Rosalind Osgood (born 1965/1966) is an American politician and a Democratic member of the Florida Senate. She is president and CEO of non-profit Mount Olive Development Corp and served on the Broward County School Board for more than a decade.

==Early life==
A native of Broward County, Florida, Osgood graduated from Fort Lauderdale High School. She earned a master’s degree and a doctorate in public administration from Nova Southeastern University, and later received a Master of Divinity from the New Orleans Baptist Theological Seminary.

==Career==
Osgood served as a member of the Broward County School Board from 2012 until 2022, when she resigned to run for a seat on the Florida State Senate. She defeated Republican Joseph Carter in a special election to become state senator for Broward County’s Senate District 33 on March 8, 2022.

During the 2022 redistricting process, Osgood’s district was renumbered 32 and its boundaries shifted to the south.
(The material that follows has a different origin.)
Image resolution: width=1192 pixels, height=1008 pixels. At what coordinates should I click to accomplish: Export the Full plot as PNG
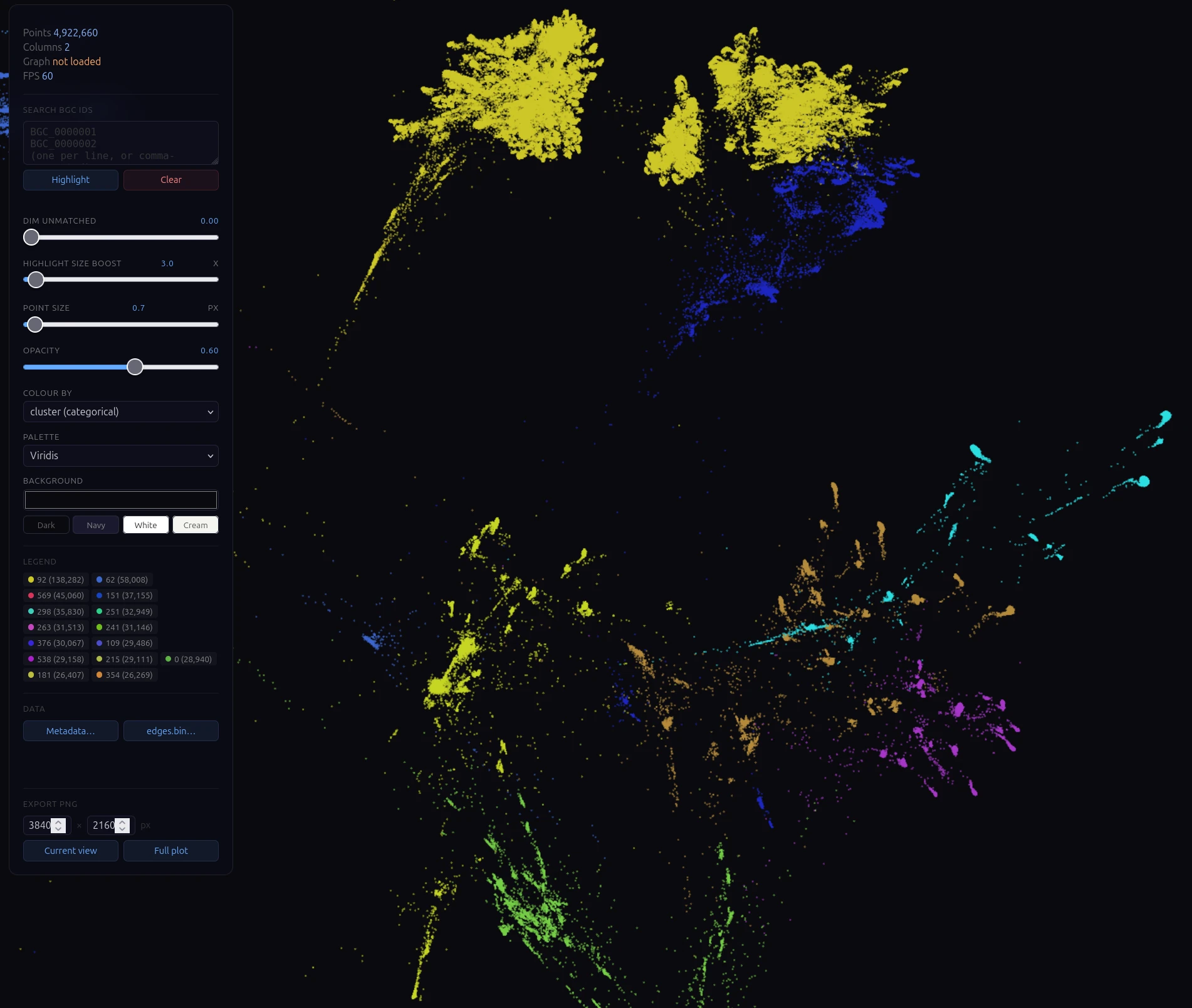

Osgood is running for re-election to the Florida State Senate to represent District 32 and is on the ballot for the Democratic primary on August 23, 2022.

In addition to her work in public service, Osgood is an associate pastor of the New Mount Olive Baptist Church in Fort Lauderdale and the first female ordained minister in the church’s history. She serves as president and CEO of the Mount Olive Development Corp., the church’s community development arm. She operates her own ministry and, in 2013, became the first female chaplain for the City of Fort Lauderdale Police Department.